Ultra-flexible organic light-emitting diodes for optogenetic nerve stimulation : Associate Professor Masaki Sekino, Associate Professor Tomoyuki Yokota, Professor Takao Someya, Department of Electrical Engineering and Information Systems, and other researchers.

Organic electronic devices implemented on flexible thin films are attracting increased attention for biomedical applications because they possess extraordinary conformity to curved surfaces. A neuronal device equipped with an organic light-emitting diode (OLED), used in combination with animals that are genetically engineered to include a light-gated ion channel, would enable cell type-specific stimulation to neurons as well as conformal contact to brain tissue and peripheral soft tissue. This potential application of the OLEDs requires strong luminescence, well over the neuronal excitation threshold in addition to flexibility.

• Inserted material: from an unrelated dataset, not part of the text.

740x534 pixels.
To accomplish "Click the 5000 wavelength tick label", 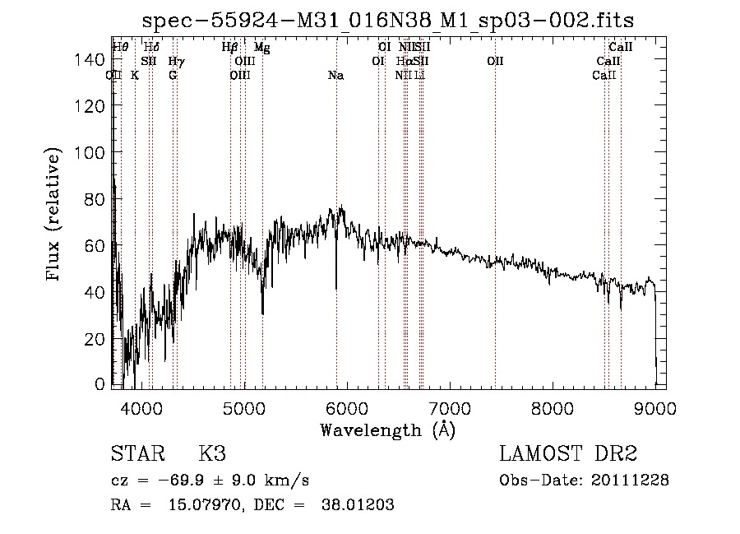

Compatibility with neuroimaging techniques such as MRI provides a method to investigate the evoked activities in the whole brain. Here, we developed an ultrathin, flexible, MRI-compatible OLED device and demonstrated the activation of channelrhodopsin-2–expressing neurons in animals. Optical stimulation from the OLED attached to nerve fibers induced contractions in the innervated muscles. Mechanical damage to the tissues was significantly reduced because of the flexibility. Owing to the MRI compatibility, neuronal activities induced by direct optical stimulation of the brain were visualized using MRI. The OLED provides an optical interface for modulating the activity of soft neuronal tissues.